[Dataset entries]
——————

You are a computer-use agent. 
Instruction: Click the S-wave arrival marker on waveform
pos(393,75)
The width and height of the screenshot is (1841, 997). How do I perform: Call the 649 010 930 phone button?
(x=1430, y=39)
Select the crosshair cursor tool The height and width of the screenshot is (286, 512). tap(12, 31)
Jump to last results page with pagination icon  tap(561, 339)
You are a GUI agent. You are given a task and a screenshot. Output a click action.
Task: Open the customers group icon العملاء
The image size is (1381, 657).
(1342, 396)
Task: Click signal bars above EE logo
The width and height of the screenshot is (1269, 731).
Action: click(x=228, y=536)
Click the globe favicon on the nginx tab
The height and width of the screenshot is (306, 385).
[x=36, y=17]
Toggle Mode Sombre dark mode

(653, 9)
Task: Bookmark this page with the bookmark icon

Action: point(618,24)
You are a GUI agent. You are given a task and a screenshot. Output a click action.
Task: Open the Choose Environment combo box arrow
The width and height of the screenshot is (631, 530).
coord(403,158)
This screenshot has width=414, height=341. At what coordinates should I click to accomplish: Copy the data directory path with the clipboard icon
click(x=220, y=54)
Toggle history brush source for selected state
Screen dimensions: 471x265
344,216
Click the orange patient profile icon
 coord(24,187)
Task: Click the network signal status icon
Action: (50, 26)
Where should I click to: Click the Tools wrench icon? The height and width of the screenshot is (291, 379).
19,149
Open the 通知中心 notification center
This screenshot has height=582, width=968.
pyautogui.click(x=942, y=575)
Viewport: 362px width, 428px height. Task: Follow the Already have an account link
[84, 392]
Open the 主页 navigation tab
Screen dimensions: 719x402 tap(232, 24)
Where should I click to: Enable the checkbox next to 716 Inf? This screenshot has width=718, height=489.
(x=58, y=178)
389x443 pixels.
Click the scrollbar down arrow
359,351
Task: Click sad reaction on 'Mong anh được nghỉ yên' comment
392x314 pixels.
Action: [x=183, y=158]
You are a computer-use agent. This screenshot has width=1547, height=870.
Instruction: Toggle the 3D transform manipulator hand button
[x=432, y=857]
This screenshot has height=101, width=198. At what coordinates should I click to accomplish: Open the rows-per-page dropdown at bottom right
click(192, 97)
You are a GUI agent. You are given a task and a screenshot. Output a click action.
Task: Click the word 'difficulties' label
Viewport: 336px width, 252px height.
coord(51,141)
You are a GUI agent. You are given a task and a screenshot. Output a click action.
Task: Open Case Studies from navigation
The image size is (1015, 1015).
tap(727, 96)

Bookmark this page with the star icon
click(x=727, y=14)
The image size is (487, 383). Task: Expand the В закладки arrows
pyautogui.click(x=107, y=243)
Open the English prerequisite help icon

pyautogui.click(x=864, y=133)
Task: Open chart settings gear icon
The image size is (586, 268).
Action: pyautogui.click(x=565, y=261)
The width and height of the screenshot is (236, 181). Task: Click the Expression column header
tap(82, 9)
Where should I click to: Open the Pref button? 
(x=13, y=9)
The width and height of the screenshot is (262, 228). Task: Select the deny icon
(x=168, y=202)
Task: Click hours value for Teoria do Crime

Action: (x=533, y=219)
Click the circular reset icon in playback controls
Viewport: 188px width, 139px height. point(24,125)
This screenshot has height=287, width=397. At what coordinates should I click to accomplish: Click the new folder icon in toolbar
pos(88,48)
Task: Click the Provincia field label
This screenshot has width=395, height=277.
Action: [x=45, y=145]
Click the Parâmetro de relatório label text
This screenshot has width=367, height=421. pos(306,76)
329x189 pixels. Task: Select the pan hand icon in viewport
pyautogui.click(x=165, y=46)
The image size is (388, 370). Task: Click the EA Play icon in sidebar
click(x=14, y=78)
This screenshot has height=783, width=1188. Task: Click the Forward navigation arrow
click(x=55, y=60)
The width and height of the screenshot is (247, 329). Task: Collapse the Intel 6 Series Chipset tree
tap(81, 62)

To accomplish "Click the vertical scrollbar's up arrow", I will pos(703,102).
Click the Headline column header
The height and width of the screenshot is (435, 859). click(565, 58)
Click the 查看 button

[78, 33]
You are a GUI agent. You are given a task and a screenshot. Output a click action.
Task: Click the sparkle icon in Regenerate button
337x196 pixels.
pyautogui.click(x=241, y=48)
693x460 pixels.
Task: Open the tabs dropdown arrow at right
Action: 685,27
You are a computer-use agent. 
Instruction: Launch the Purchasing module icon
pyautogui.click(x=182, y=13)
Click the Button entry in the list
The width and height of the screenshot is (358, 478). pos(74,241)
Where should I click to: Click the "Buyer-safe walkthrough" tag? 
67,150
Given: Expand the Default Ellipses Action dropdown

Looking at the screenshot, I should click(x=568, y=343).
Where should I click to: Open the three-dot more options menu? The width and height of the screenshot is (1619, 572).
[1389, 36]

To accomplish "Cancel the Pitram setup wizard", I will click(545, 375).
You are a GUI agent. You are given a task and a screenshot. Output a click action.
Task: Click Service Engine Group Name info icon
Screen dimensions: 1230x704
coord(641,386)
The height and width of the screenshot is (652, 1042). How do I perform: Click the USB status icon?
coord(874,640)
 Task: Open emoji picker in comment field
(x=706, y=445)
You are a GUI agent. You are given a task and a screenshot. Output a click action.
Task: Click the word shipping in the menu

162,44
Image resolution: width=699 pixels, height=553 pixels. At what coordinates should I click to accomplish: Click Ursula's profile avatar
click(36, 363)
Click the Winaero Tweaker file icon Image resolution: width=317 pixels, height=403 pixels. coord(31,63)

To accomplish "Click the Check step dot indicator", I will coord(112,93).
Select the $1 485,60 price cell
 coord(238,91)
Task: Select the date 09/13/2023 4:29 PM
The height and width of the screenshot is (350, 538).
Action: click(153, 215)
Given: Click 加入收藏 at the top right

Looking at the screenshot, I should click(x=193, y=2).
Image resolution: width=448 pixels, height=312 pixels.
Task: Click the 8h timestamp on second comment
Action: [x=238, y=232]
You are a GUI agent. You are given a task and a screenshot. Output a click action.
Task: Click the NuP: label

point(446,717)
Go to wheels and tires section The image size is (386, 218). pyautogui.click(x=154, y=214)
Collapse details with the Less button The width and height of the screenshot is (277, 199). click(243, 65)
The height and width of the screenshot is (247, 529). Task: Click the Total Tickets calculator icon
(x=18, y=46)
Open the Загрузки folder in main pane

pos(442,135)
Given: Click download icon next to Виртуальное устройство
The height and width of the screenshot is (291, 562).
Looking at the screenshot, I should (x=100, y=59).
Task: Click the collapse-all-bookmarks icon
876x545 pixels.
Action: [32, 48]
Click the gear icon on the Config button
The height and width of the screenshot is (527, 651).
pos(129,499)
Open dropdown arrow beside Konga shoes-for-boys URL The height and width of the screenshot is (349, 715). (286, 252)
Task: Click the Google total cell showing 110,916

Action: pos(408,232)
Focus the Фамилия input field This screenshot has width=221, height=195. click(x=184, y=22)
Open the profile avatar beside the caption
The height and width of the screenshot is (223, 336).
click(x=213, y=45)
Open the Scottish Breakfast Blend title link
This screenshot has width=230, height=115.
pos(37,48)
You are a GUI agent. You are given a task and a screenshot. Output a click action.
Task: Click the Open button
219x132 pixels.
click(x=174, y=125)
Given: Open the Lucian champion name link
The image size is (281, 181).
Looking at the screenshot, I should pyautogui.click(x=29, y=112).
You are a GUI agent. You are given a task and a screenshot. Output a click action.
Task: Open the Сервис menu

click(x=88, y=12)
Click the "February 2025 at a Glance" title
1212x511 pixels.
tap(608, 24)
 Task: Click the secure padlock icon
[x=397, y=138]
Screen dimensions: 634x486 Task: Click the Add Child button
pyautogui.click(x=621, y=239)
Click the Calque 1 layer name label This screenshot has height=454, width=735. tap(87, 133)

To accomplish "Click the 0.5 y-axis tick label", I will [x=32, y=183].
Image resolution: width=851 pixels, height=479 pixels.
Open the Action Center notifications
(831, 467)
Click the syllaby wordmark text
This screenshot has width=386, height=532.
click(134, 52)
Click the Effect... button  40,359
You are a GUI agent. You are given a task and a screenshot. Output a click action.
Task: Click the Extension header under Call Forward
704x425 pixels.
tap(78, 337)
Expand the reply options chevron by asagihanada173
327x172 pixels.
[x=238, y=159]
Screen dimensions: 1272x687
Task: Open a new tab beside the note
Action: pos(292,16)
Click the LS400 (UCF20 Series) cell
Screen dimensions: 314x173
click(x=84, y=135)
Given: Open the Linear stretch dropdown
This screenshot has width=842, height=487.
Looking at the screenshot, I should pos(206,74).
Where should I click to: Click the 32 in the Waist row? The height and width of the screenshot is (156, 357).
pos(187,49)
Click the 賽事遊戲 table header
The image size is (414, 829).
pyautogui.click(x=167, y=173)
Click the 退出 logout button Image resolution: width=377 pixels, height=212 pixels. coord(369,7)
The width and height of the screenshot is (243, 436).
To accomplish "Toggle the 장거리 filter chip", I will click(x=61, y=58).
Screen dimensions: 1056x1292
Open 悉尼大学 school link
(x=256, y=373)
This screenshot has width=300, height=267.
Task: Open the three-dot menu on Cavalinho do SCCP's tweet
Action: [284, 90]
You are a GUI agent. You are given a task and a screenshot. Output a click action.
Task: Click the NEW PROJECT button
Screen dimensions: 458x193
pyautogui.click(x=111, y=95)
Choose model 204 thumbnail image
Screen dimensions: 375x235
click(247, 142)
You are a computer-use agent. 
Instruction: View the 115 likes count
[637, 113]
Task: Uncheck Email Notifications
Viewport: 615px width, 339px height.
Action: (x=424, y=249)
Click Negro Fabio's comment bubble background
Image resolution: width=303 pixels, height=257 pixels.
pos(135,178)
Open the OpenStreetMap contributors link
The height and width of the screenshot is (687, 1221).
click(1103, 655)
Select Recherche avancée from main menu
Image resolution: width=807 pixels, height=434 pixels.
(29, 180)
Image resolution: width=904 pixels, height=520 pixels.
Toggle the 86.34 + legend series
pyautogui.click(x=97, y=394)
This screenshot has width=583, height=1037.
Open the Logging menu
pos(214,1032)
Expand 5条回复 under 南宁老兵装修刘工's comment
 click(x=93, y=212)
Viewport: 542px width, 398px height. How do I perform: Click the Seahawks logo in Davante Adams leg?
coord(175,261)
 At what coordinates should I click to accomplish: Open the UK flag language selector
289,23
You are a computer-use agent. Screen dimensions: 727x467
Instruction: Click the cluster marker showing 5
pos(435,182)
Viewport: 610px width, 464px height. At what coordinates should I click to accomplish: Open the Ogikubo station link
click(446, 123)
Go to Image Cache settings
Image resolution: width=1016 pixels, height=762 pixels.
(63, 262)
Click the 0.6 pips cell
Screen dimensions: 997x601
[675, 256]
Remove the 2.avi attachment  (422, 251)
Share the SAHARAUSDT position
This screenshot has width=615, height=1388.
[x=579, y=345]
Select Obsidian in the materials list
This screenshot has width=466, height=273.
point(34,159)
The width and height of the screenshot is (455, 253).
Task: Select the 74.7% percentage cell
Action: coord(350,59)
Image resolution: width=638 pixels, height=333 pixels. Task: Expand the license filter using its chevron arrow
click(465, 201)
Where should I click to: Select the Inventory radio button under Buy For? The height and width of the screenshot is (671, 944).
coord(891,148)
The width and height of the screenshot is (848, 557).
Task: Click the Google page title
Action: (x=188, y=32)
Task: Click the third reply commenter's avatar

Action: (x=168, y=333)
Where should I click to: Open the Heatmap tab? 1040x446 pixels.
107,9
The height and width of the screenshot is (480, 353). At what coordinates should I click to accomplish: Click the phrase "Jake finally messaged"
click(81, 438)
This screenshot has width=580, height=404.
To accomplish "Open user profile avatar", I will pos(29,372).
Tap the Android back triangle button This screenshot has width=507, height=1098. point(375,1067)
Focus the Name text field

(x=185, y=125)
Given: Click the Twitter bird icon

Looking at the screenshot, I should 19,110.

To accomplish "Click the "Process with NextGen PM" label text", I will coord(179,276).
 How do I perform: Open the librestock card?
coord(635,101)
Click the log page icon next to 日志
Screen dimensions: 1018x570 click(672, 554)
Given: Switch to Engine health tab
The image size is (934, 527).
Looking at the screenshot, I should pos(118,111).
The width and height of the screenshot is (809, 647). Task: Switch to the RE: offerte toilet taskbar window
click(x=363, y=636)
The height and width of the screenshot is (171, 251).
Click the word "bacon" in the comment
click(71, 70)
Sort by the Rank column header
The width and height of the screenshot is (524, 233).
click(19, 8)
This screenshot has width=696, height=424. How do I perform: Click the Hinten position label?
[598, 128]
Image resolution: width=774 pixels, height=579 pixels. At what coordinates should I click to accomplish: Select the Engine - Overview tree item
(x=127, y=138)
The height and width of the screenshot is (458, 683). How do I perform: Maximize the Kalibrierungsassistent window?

——————

# [Assignment]
Proceeding from the line containing "Screen dimensions: 634x486" through the line containing "Given: Open the Linear stretch dropdown", transcribe the lines above exactly, both end lines included.

# [Answer box]
Screen dimensions: 634x486 Task: Click the Add Child button
pyautogui.click(x=621, y=239)
Click the Calque 1 layer name label This screenshot has height=454, width=735. tap(87, 133)

To accomplish "Click the 0.5 y-axis tick label", I will [x=32, y=183].
Image resolution: width=851 pixels, height=479 pixels.
Open the Action Center notifications
(831, 467)
Click the syllaby wordmark text
This screenshot has width=386, height=532.
click(134, 52)
Click the Effect... button  40,359
You are a GUI agent. You are given a task and a screenshot. Output a click action.
Task: Click the Extension header under Call Forward
704x425 pixels.
tap(78, 337)
Expand the reply options chevron by asagihanada173
327x172 pixels.
[x=238, y=159]
Screen dimensions: 1272x687
Task: Open a new tab beside the note
Action: pos(292,16)
Click the LS400 (UCF20 Series) cell
Screen dimensions: 314x173
click(x=84, y=135)
Given: Open the Linear stretch dropdown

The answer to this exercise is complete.